Liz Jackson, a staff attorney with Palestine Legal that represents campaigners for Palestinian rights in the US who is herself Jewish, said: “It’s riding off the universally agreed idea that antisemitism is bad and must be stopped at a time of a frightening resurgence in white supremacist violence. It’s extremely cynical to masquerade as fighting antisemitism when you are, in fact, shutting down criticism of Israel.”
The clauses relating to Israel in the definition of antisemitism now being disseminated to several states emanates from a 2005 text from the European Monitoring Centre on Racism and Xenophobia (EUMC). Ken Stern, director of the Bard Center for the Study of Hate who was a lead drafter of the EUMC text, said it was intended to facilitate reporting of antisemitic attacks across Europe.
“It was never intended to suppress discussion of ideas on campuses.”
Stern said that attempts to silence opposition was happening on both sides of the Israel-Palestinian divide on US campuses. “It’s a battlefield right now.”
But, he added, he was concerned “about the attempt to curtail free speech among students – the whole idea is to encourage them to wrestle with new ideas, particularly those they find disturbing”.

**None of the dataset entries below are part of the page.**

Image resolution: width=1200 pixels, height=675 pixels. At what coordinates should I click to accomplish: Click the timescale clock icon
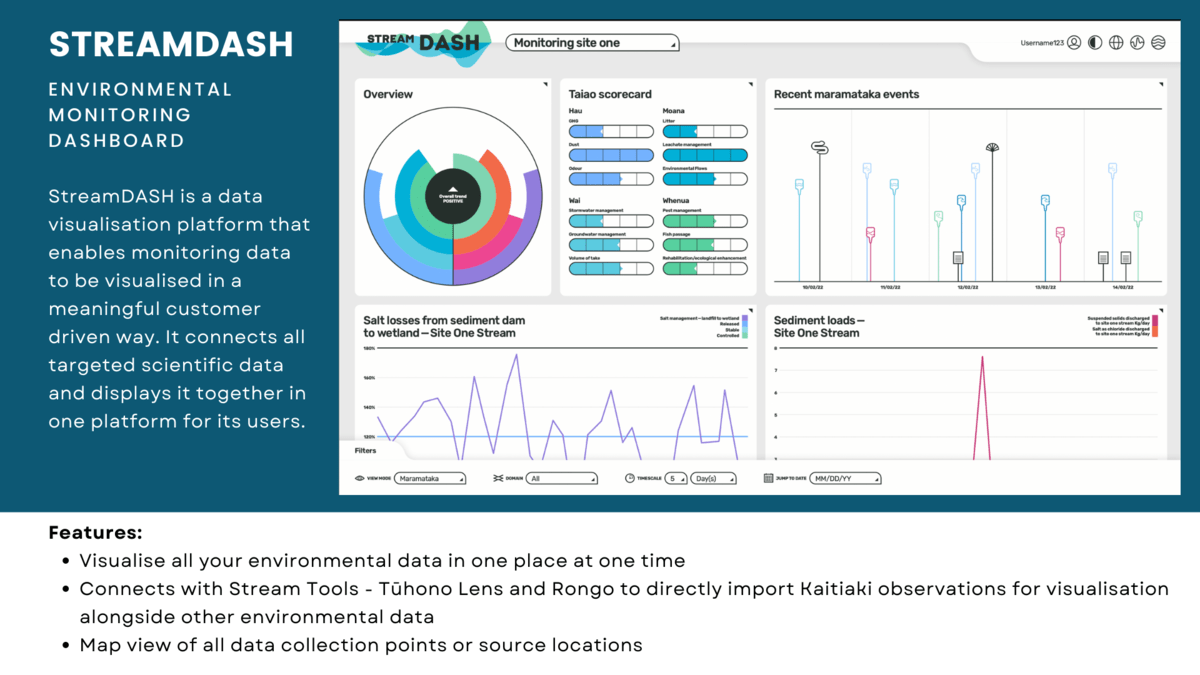630,478
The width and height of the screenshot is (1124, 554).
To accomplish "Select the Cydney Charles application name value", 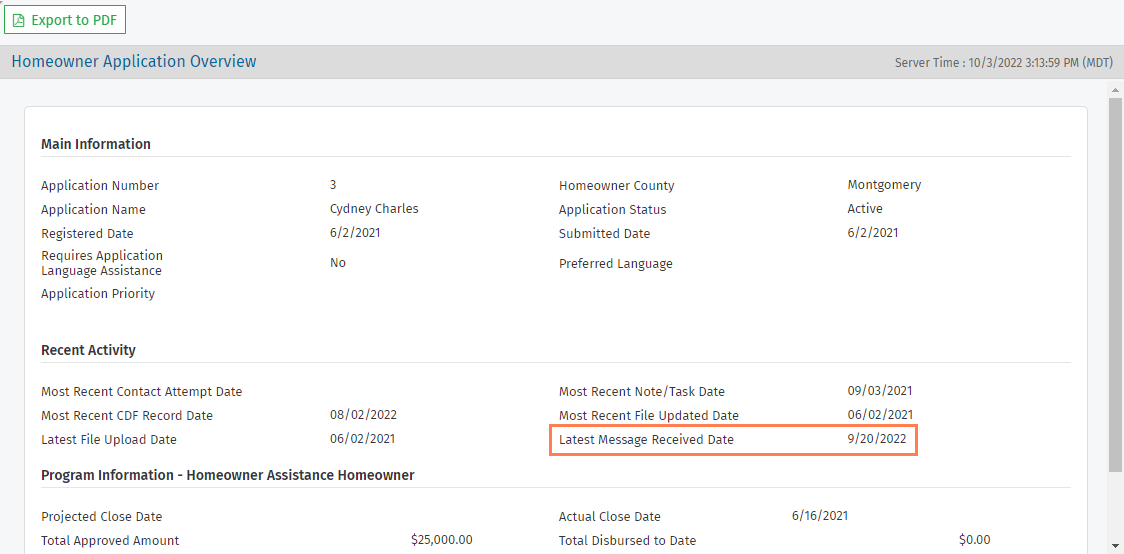I will (x=374, y=209).
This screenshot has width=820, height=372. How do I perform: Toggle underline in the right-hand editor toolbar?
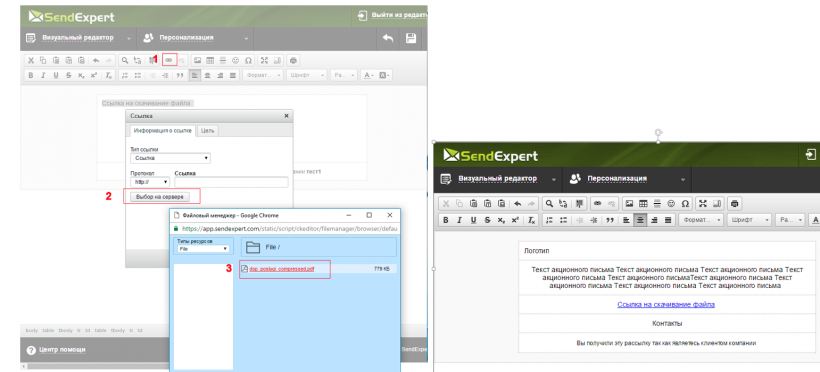click(473, 220)
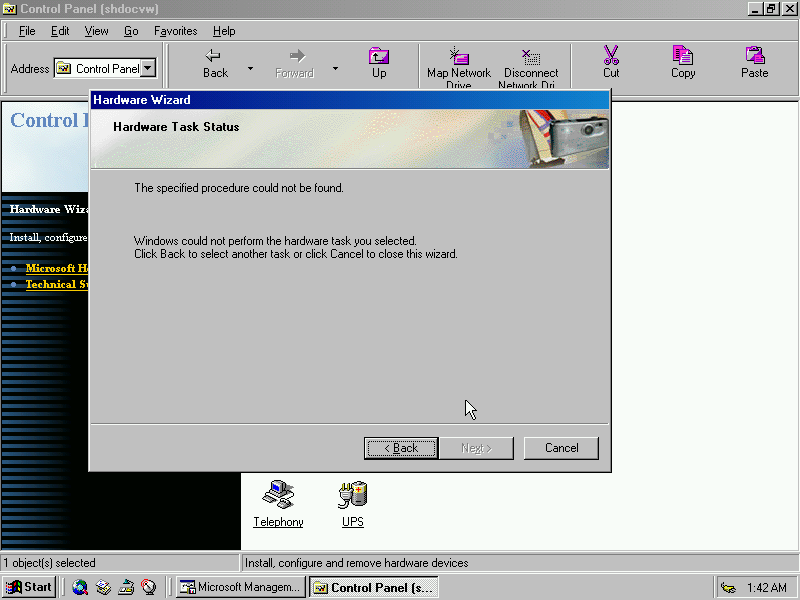This screenshot has height=600, width=800.
Task: Launch Internet Explorer from quick launch
Action: pos(80,587)
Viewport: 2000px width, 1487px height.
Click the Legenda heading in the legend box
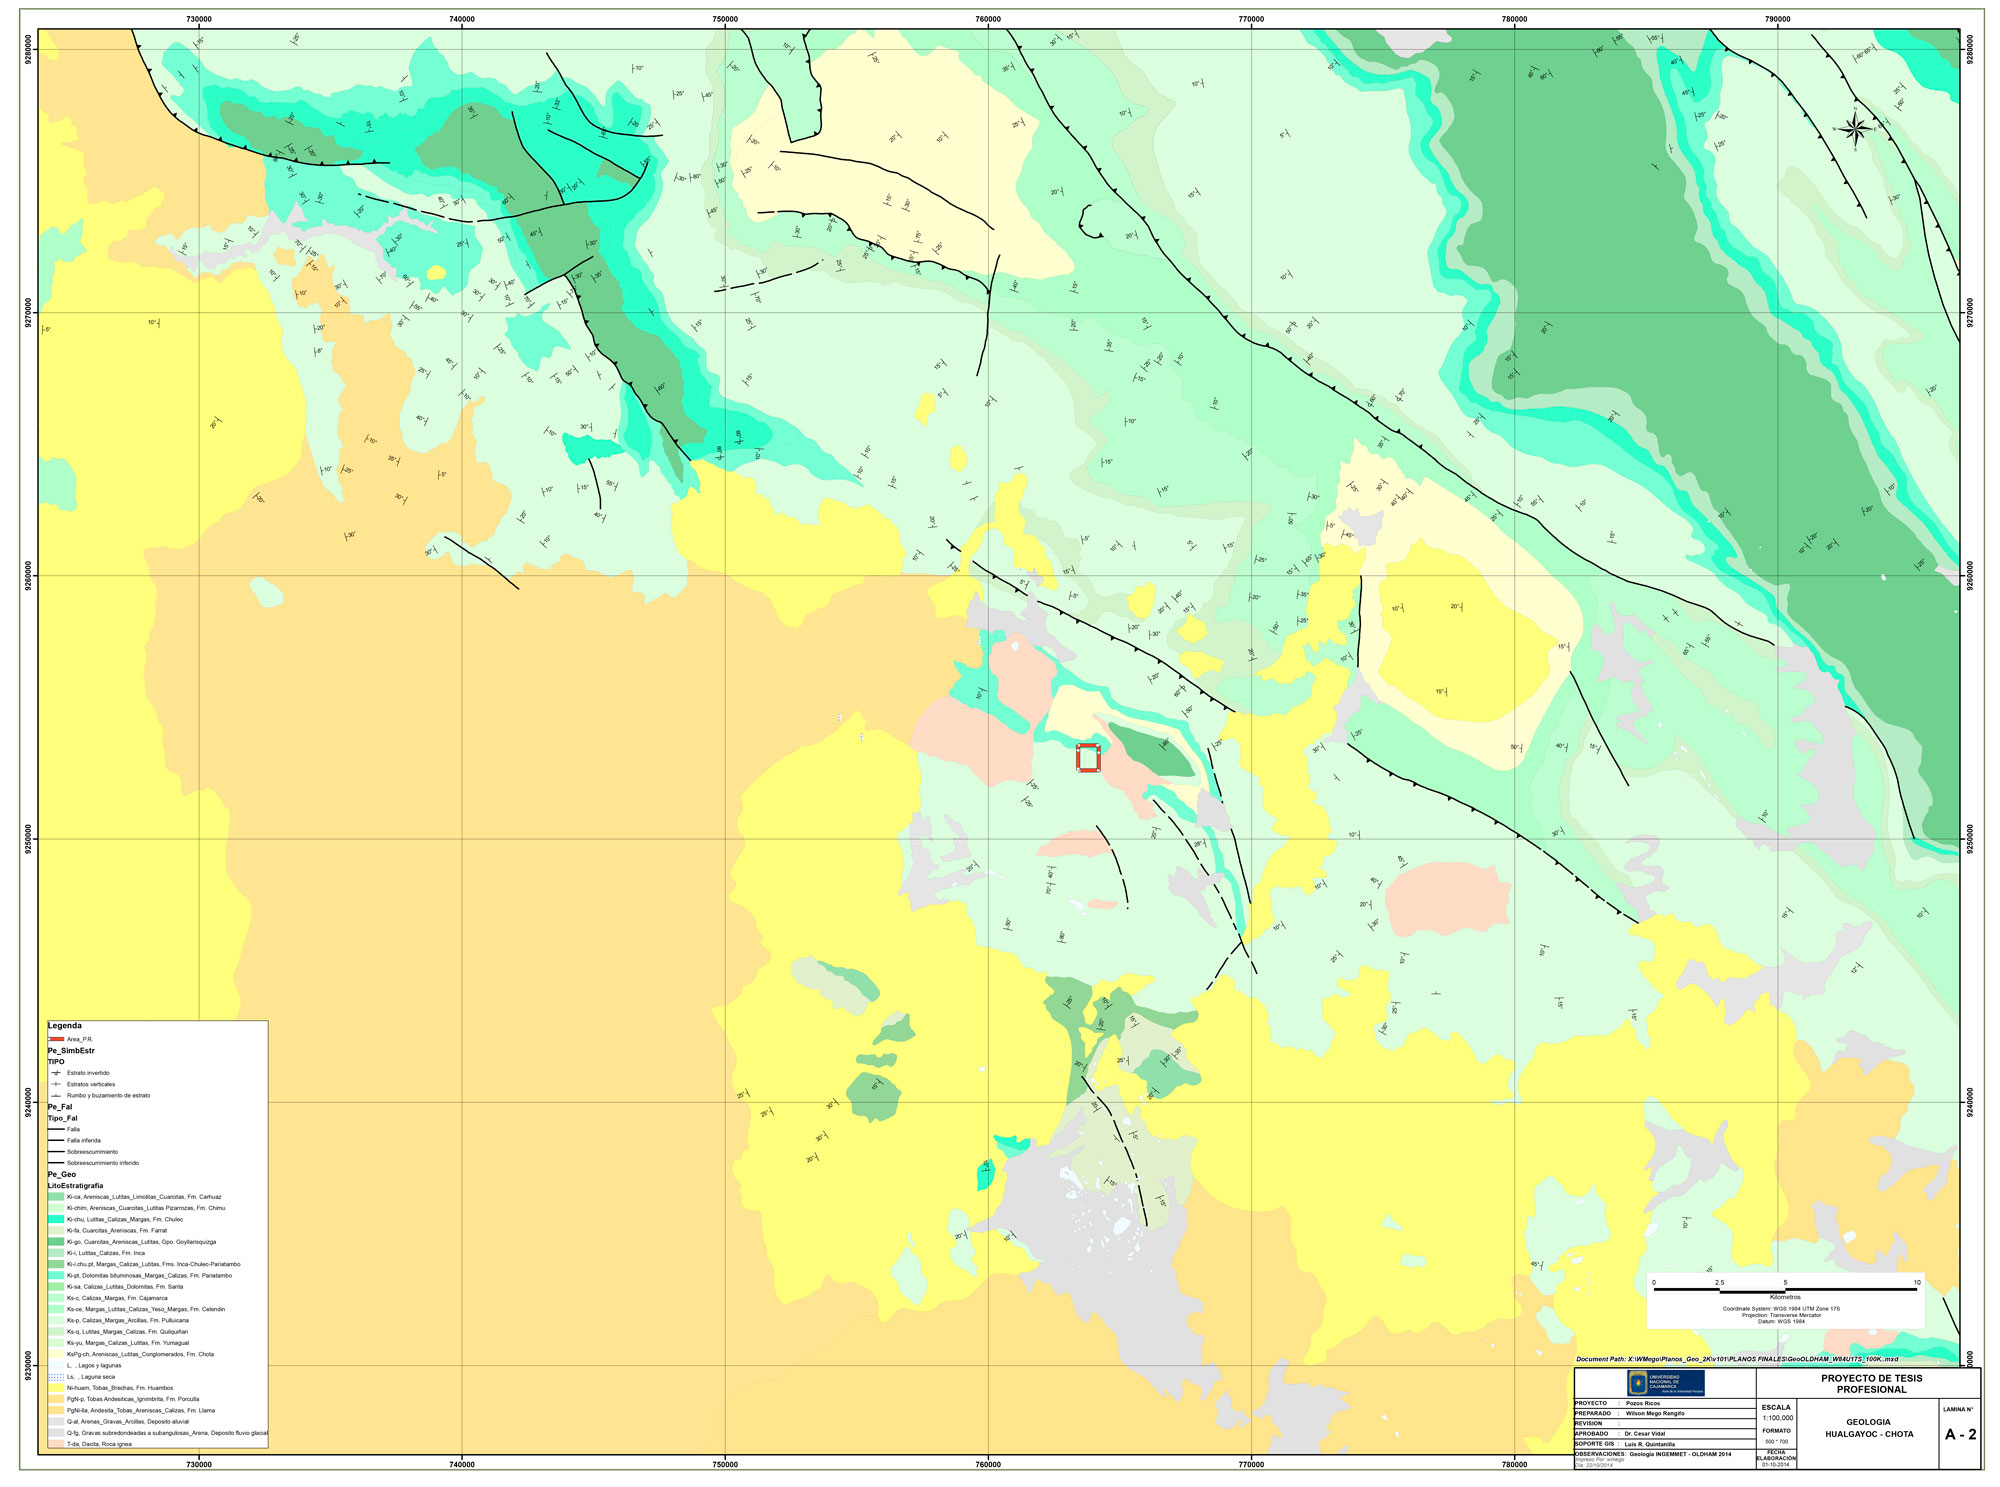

Sabag dismissed first amendment fears about the new antisemitism bills. “To suggest that such laws violate first amendment rights is an outright falsehood that serves the purposes of anti-Israel and antisemitic forces. The Florida law addresses criminal and discriminatory conduct that is not protected by the first amendment, and it includes explicit provisions that the law is not to be construed in any way that would violate free speech.”